---------- Text passage

AP Photo/Patrick Semansky
An American and Australian flag hang from the Eisenhower Executive Office Building on the grounds of the White House Complex in 2019.

Is the so-called AUKUS arrangement between close allies Australia, the United Kingdom and the United States losing its mojo? Were that the case, one of the Biden administration’s top two or three signature initiatives for pushing back with allies and partners against the threatening aspects of China’s rise could be lost. Yet the administration seems unaware of this risk. From the E ring of the Pentagon to the White House, it is time that people lose their complacency on the matter.

The initial AUKUS idea was counterintuitive in various ways. It was not clear why three countries that were already allies needed a new mechanism to collaborate. With Australia’s modest military budget of around $35 billion (about 1/20th America’s own) it was not obvious that that nation could really afford the submarines at the heart of the deal or that there were other, larger benefits for the United States to gain by collaborating with such a mid-sized partner on other areas of military technology development. Also, with some in the U.S. government predicting that China might attack Taiwan later this decade, it was not clear how a program that would only deliver submarines to Australia in the 2030s (at the earliest) would make any useful difference.

--------------------
---------- Data

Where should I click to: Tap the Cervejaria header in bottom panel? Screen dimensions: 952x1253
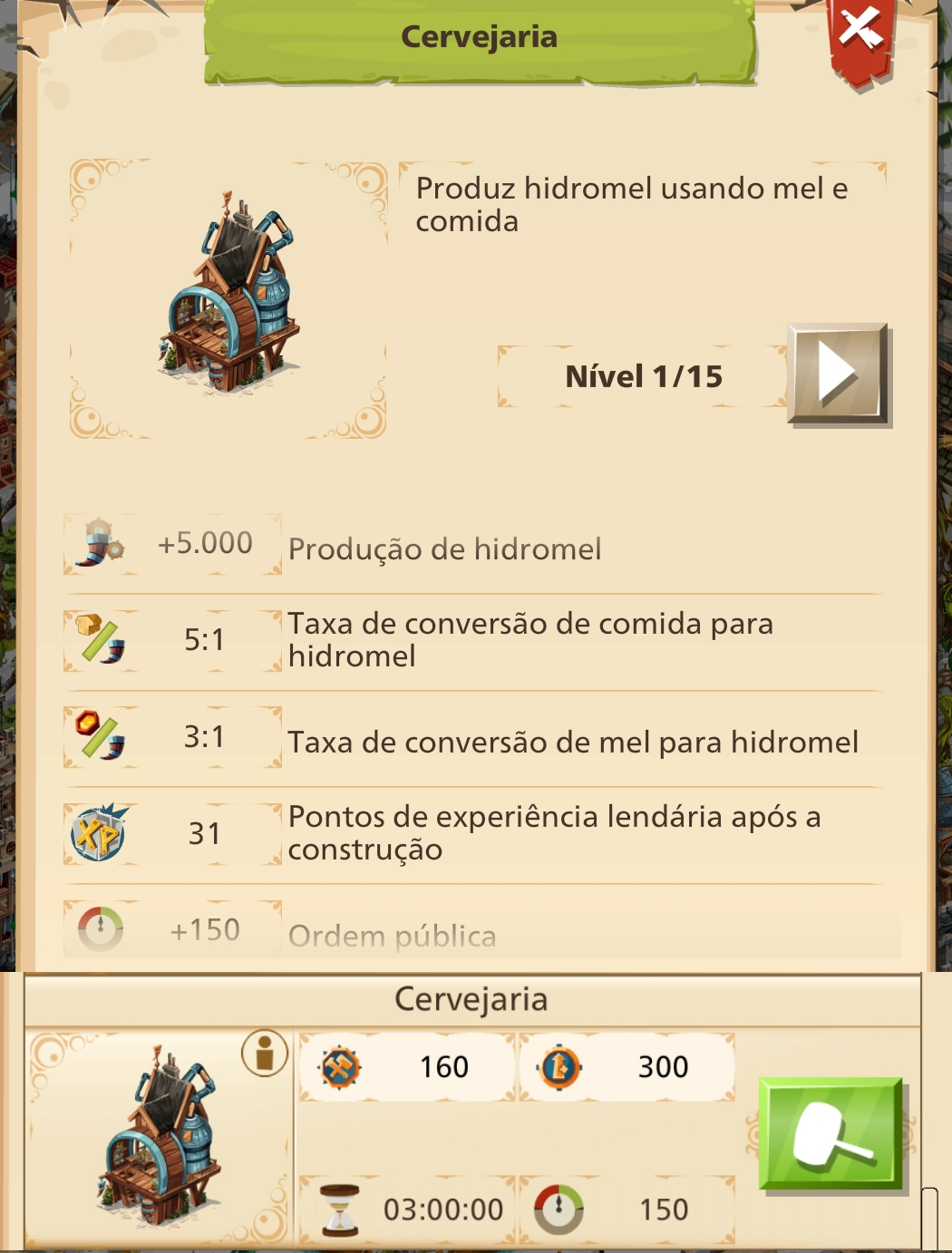(471, 999)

--------------------

What you will do:
- A) Write out the part of the AUKUS passage starting with "The initial AUKUS" and going on through "any useful difference.".
- B) What does the AUKUS passage give as the approximate size of Australia's military budget?

The results:
- A)
The initial AUKUS idea was counterintuitive in various ways. It was not clear why three countries that were already allies needed a new mechanism to collaborate. With Australia’s modest military budget of around $35 billion (about 1/20th America’s own) it was not obvious that that nation could really afford the submarines at the heart of the deal or that there were other, larger benefits for the United States to gain by collaborating with such a mid-sized partner on other areas of military technology development. Also, with some in the U.S. government predicting that China might attack Taiwan later this decade, it was not clear how a program that would only deliver submarines to Australia in the 2030s (at the earliest) would make any useful difference.

- B) Around $35 billion, about 1/20th of America's own.